(Click-target data)
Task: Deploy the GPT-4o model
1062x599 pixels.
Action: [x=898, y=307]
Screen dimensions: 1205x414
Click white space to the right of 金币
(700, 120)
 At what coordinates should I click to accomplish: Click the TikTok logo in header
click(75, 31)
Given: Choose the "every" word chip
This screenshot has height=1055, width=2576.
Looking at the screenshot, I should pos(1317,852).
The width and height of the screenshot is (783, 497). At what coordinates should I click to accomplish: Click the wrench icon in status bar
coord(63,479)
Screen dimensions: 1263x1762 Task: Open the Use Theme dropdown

▶ [GIVEN REQUEST]: Format every line of the material above as a JSON list of strings, one string per line, leaving out blank lines.

▶ [TASK SOLUTION]:
[
  "Task: Deploy the GPT-4o model",
  "1062x599 pixels.",
  "Action: [x=898, y=307]",
  "Screen dimensions: 1205x414",
  "Click white space to the right of 金币",
  "(700, 120)",
  " At what coordinates should I click to accomplish: Click the TikTok logo in header",
  "click(75, 31)",
  "Given: Choose the \"every\" word chip",
  "This screenshot has height=1055, width=2576.",
  "Looking at the screenshot, I should pos(1317,852).",
  "The width and height of the screenshot is (783, 497). At what coordinates should I click to accomplish: Click the wrench icon in status bar",
  "coord(63,479)",
  "Screen dimensions: 1263x1762 Task: Open the Use Theme dropdown"
]